C'est à Flores, une île indonésienne de l'archipel oriental, dans la province civile de Nusa Tenggara Est, que commence l'histoire de Robertus Belarminus Asiyanto, qui en 2015, à l'âge de 31 ans, a été ordonné prêtre au Séminaire Saint-Paul Ledalero de Maumere.
Dans l'archipel d'Asie du Sud-Est connu pour être le pays à majorité musulmane le plus peuplé du monde, avec plus de 275 millions d'habitants, à 85 % musulmans, Flores est considérée comme « le cœur catholique de l'Indonésie » car, parmi les 17 000 îles, elle fait figure d'exception : c'est une île à majorité catholique où, sur environ 4 millions d'habitants, les catholiques représentent 80 %. Flores est l'île où les grands et petits séminaires débordent de jeunes, et où les vocations au sacerdoce et à la vie consacrée sont une richesse universellement reconnue. Même le Pape François, dans son homélie de la messe de la Journée de la vie consacrée en 2022, a eu ce mot à la bouche, déclarant à brûle-pourpoint que, face à la crise des vocations, on pouvait aller « sur l'île d'Indonésie (Flores, ndlr) pour en trouver ».

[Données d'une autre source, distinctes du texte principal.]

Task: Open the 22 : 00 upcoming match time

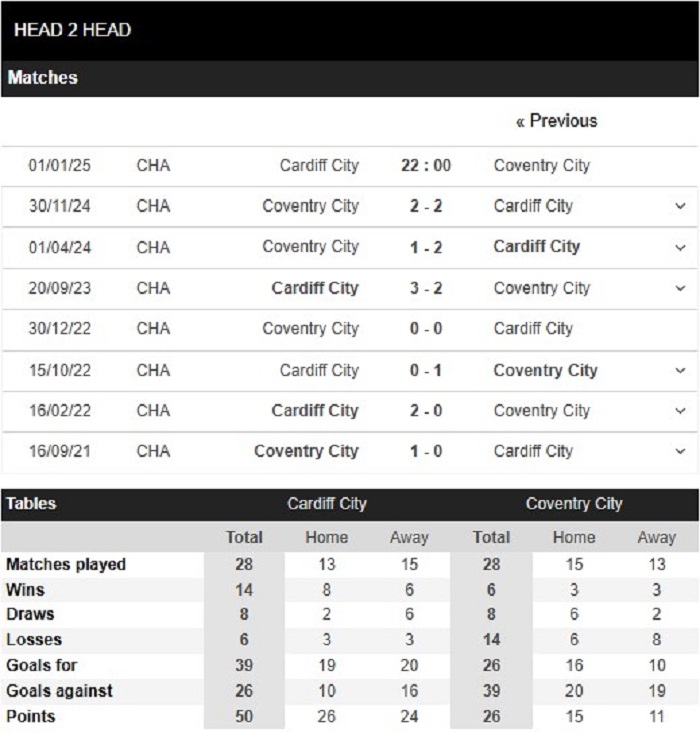Action: (x=426, y=165)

La mère d'Asiyanto, Siti Asiyah, en tant que musulmane, a donné sa bénédiction et son soutien à son fils. Lors de la célébration de l'ordination, elle portait des vêtements islamiques, dont le hijab, et était présente à ses côtés dans la procession d'entrée avec les autres parents. La femme a placé ses mains sur la tête de son fils et a déclaré qu'elle était très heureuse de voir son fils ordonné prêtre catholique. Ce jour-là, toutes les personnes présentes ont applaudi son geste et sa déclaration publique, prononcée avec émotion alors qu'elle assistait aux rites d'ordination. Asiyanto est catholique depuis son enfance, avec le consentement de ses deux parents. Désireux de poursuivre sa vocation sacerdotale, il s'est rendu au séminaire de Verbiti et a demandé la bénédiction de sa mère. Celle-ci lui a dit : « Suis ton cœur ». Une mère qui a élevé son fils en lui offrant « le plus grand des cadeaux, la liberté de devenir prêtre », dit aujourd'hui le père Roberto.

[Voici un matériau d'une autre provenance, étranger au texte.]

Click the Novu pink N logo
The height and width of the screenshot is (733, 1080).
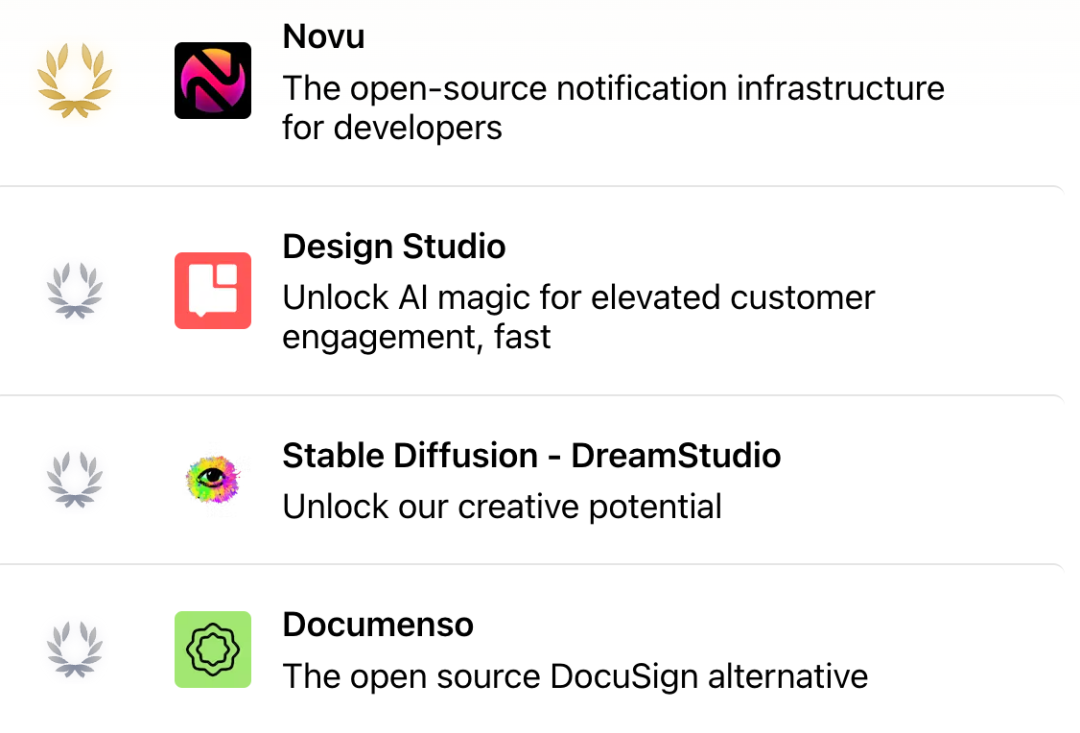(212, 81)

Le père Agustin Horowura, prêtre et missionnaire indonésien de 30 ans, appartient également à la Société du Verbe Divin et est aujourd'hui curé de paroisse au Brésil. Sa vocation est également née à Flores et il a grandi au séminaire des Pères Verbite dans le diocèse de Maumere (l'un des cinq diocèses de Flores). Dès son plus jeune âge, il a ressenti le désir de « tout appartenir à Dieu ». Il l'a dit à son père, catholique, et à sa mère, musulmane. Et celle-ci, depuis l'enfance du petit garçon, l'a accompagné à la paroisse catholique pour suivre le catéchisme, accédant à sa demande de suivre la préparation à la première communion puis à la confirmation. Elle n'a donc pas hésité à se mettre d'accord avec le recteur sur son entrée au séminaire : Agustin voulait être prêtre.
Après un parcours dans lequel ses parents l'ont toujours soutenu, le jour de son ordination sacerdotale, la famille d'Agustin, oncles et tantes catholiques, grands-parents, parents et amis musulmans, s'est réunie pour partager la joie d'un choix de vie qui est considéré comme un don précieux pour tous, chrétiens ou musulmans, car « en Indonésie, la présence de familles dont les membres professent des croyances différentes est vécue très naturellement, sans aucun préjugé ni problème », a déclaré le pasteur aujourd'hui, en remerciant « mon père, ma mère, tous les membres catholiques et musulmans de la famille : leur soutien a renforcé mes pas ». Aujourd'hui, il ressent « une immense joie en repensant à mon ordination sacerdotale parce que je vois ma famille unie et tous les parents musulmans qui ont voulu participer et se réjouir avec moi, dans l'église et lors de la célébration ».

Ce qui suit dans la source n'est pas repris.